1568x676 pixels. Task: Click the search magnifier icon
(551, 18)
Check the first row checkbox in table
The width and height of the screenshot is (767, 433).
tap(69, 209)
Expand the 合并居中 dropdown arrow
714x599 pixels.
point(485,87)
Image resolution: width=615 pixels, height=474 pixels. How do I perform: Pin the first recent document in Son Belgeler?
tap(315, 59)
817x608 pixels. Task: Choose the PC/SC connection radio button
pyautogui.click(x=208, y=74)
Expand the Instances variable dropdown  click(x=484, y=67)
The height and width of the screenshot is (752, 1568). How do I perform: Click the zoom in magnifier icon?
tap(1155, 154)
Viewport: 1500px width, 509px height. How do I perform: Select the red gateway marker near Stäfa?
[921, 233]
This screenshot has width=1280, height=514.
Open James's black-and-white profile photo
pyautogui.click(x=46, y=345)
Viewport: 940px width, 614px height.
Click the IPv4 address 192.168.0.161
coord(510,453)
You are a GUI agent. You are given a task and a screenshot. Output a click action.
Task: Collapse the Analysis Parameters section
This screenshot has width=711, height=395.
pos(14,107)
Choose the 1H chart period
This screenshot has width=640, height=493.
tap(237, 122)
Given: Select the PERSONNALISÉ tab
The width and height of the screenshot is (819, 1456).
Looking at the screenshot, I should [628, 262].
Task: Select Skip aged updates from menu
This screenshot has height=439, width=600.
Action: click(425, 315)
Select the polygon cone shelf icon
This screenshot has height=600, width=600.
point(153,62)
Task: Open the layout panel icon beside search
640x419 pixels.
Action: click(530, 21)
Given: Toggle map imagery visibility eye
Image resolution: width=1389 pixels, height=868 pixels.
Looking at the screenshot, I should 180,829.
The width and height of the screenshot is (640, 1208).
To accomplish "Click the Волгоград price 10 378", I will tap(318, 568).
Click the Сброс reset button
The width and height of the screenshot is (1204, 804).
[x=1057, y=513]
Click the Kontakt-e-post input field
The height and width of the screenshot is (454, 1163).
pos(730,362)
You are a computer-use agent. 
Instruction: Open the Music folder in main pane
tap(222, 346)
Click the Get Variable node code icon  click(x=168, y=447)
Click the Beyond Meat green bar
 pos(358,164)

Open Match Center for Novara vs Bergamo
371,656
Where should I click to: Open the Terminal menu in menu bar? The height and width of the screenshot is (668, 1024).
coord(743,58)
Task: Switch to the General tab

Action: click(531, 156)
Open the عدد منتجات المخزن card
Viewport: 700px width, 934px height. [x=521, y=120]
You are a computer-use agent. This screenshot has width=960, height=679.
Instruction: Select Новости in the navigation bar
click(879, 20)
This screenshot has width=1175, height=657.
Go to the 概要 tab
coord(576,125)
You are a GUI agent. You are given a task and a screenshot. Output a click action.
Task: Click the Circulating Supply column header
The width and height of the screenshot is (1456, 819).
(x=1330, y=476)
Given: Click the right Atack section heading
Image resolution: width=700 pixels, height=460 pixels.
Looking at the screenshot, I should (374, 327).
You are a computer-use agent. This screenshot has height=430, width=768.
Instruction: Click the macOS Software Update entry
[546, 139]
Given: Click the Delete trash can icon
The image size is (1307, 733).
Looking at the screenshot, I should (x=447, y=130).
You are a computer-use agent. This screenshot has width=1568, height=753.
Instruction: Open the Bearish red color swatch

# # #

Show, from the records above, every line that includes "agent".

You are a GUI agent. You are given a task and a screenshot. Output a click action.
You are a computer-use agent. 
You are a computer-use agent. This screenshot has width=960, height=679.
You are a GUI agent. You are given a task and a screenshot. Output a click action.
You are a computer-use agent. This screenshot has height=430, width=768.
You are a computer-use agent. This screenshot has width=1568, height=753.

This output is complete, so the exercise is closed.